> **Exercise directions**
Reproduce word for word the part of the discussion about the cost of ending a war that starts at "No matter the cost, and" and ends at "I wonder ?)".

> **Given text**
* * *

No matter the cost, and no matter the means ?
No matter the cost to the enemy, yes.
So… torture OK ? Rape of Nanking-style atrocities ? Spreading typhus or ebola ? Slow broiling children alive on live television ? British cuisine ? If any or all of the above can/will shorten a war, they’re cool ?
(Beyond that and as a side note, it could be argued that the use of atomic weapons had a very dear price to the Allies as well - the proof that the US not only had them, but was clearly willing to use them made Russia very, very afraid, and with good reasons. Cue the Cold War, and all the shit that came with it. Would that have happened absent those two bright double flashes, I wonder ?)
Okay, yeah, those things might not be okay (except the speading disease one, I have no objection to that). I thought we were talking about “the cost” in terms of pure numbers of enemy deaths. If it had taken exterminating every last Japanese man, woman and child to put a stop to the war, I’d have been okay with it, but no, there’s no need for outright cruelty for the sake of cruelty.
The sin was on the Japanese government officials who did not immediately surrender, and who had started the war and committed atrocities comparable to the Nazis if not greater. Ask the Chinese who endured years of Japanese occupation and atrocities.

* * *

> **Supplied data**
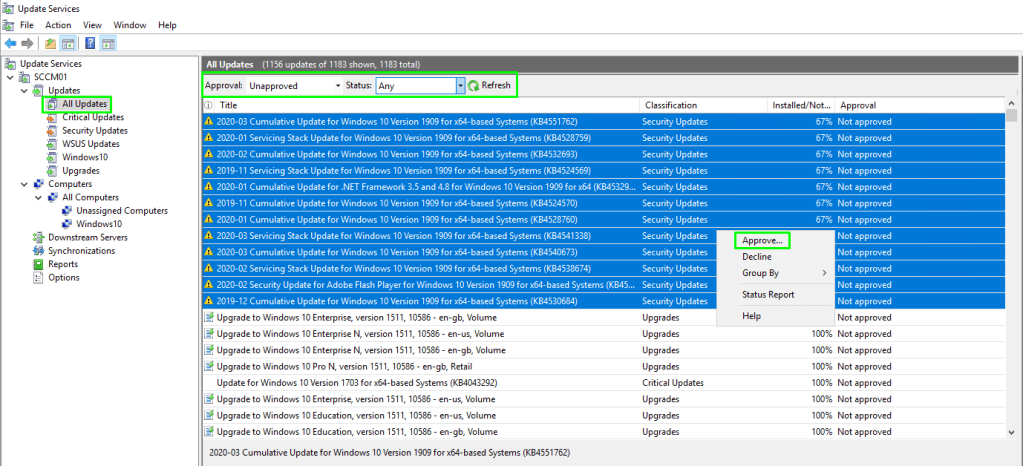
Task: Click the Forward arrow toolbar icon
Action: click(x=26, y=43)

* * *

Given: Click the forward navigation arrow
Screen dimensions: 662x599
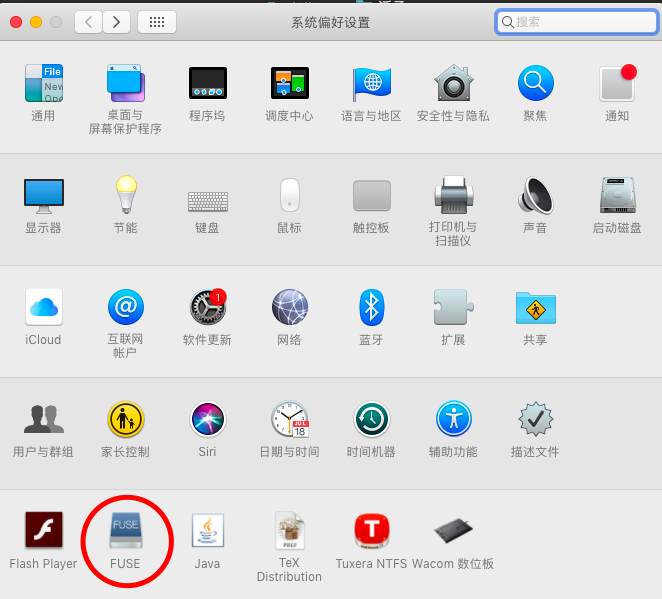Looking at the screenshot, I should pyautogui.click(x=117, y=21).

* * *

> **Response area**
No matter the cost, and no matter the means ?
No matter the cost to the enemy, yes.
So… torture OK ? Rape of Nanking-style atrocities ? Spreading typhus or ebola ? Slow broiling children alive on live television ? British cuisine ? If any or all of the above can/will shorten a war, they’re cool ?
(Beyond that and as a side note, it could be argued that the use of atomic weapons had a very dear price to the Allies as well - the proof that the US not only had them, but was clearly willing to use them made Russia very, very afraid, and with good reasons. Cue the Cold War, and all the shit that came with it. Would that have happened absent those two bright double flashes, I wonder ?)